---------- RECORDS FOR THIS TASK

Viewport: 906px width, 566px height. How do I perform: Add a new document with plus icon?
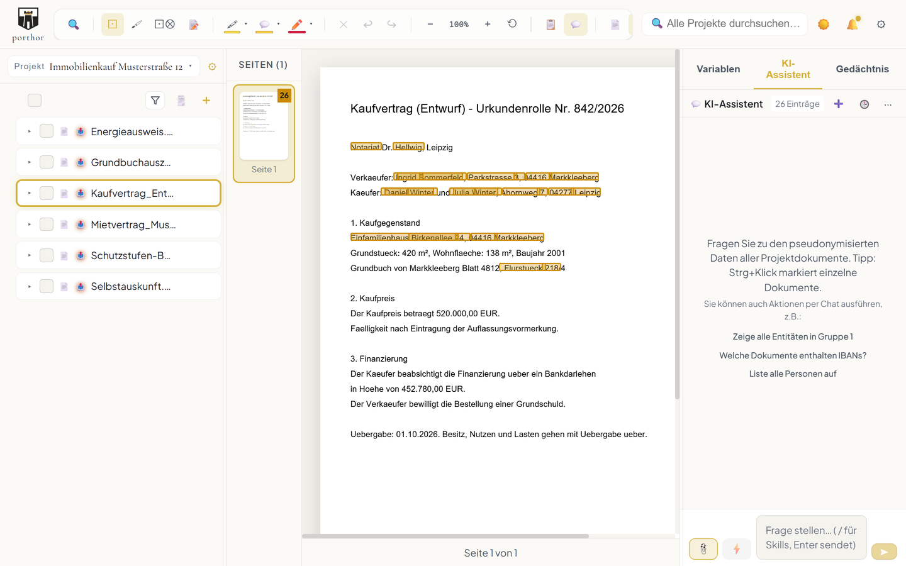pos(206,101)
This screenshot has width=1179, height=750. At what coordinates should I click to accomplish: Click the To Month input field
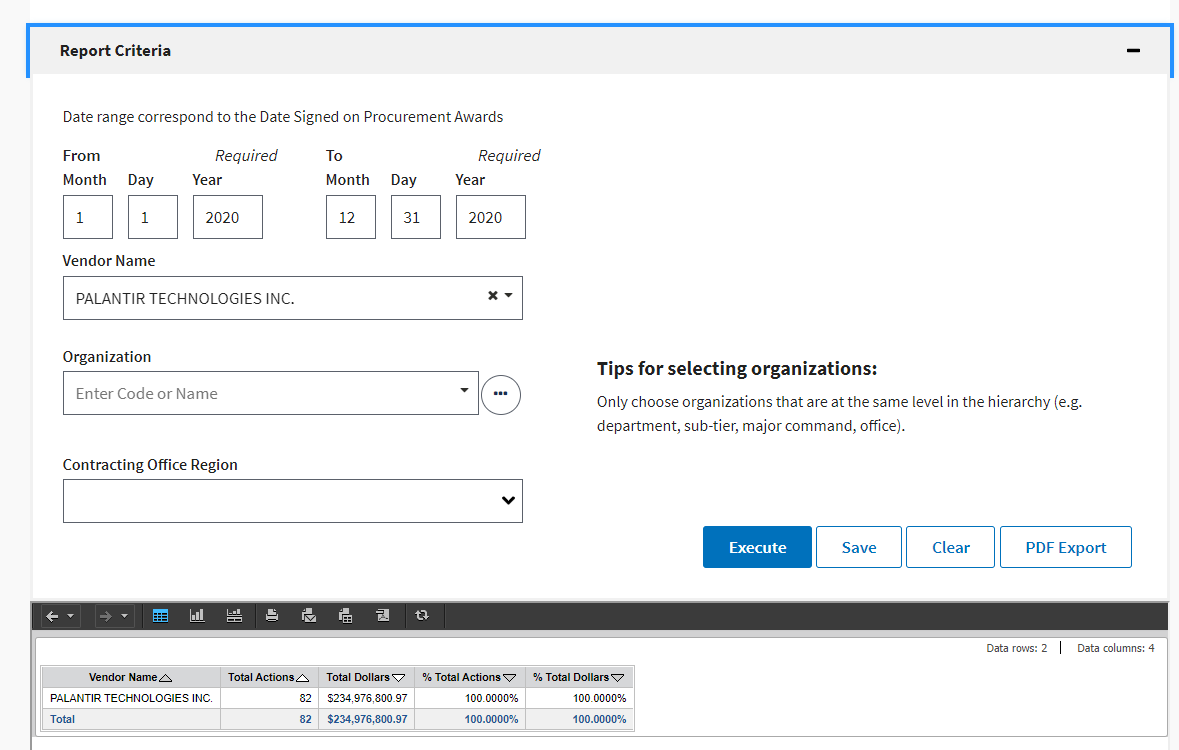pos(350,217)
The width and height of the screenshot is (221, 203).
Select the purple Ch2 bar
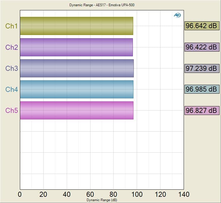pos(76,47)
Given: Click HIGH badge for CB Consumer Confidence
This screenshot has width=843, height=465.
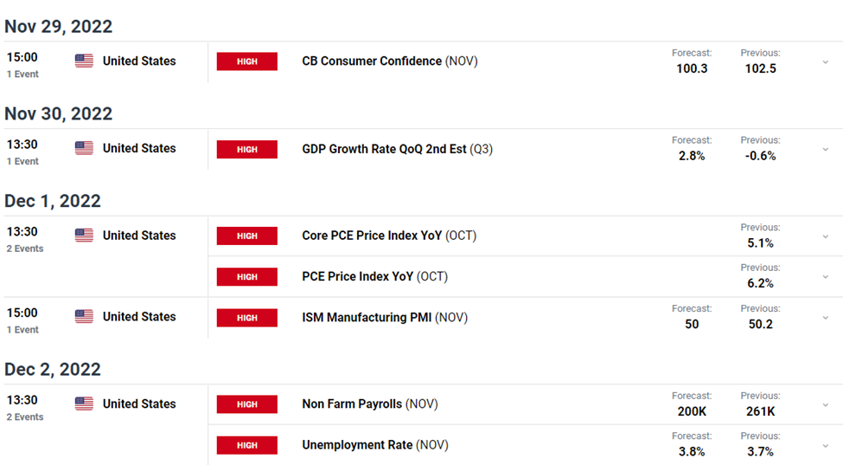Looking at the screenshot, I should pyautogui.click(x=247, y=61).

--------------------

EXERCISE BRIEF: Reproduce the lines of the records above verbatim, omitting the pictures from your answer.

TASK RESPONSE:
Viewport: 906px width, 566px height. How do I perform: Add a new document with plus icon?
pos(206,101)
This screenshot has width=1179, height=750. At what coordinates should I click to accomplish: Click the To Month input field
pos(350,217)
The width and height of the screenshot is (221, 203).
Select the purple Ch2 bar
pos(76,47)
Given: Click HIGH badge for CB Consumer Confidence
This screenshot has width=843, height=465.
Looking at the screenshot, I should pyautogui.click(x=247, y=61).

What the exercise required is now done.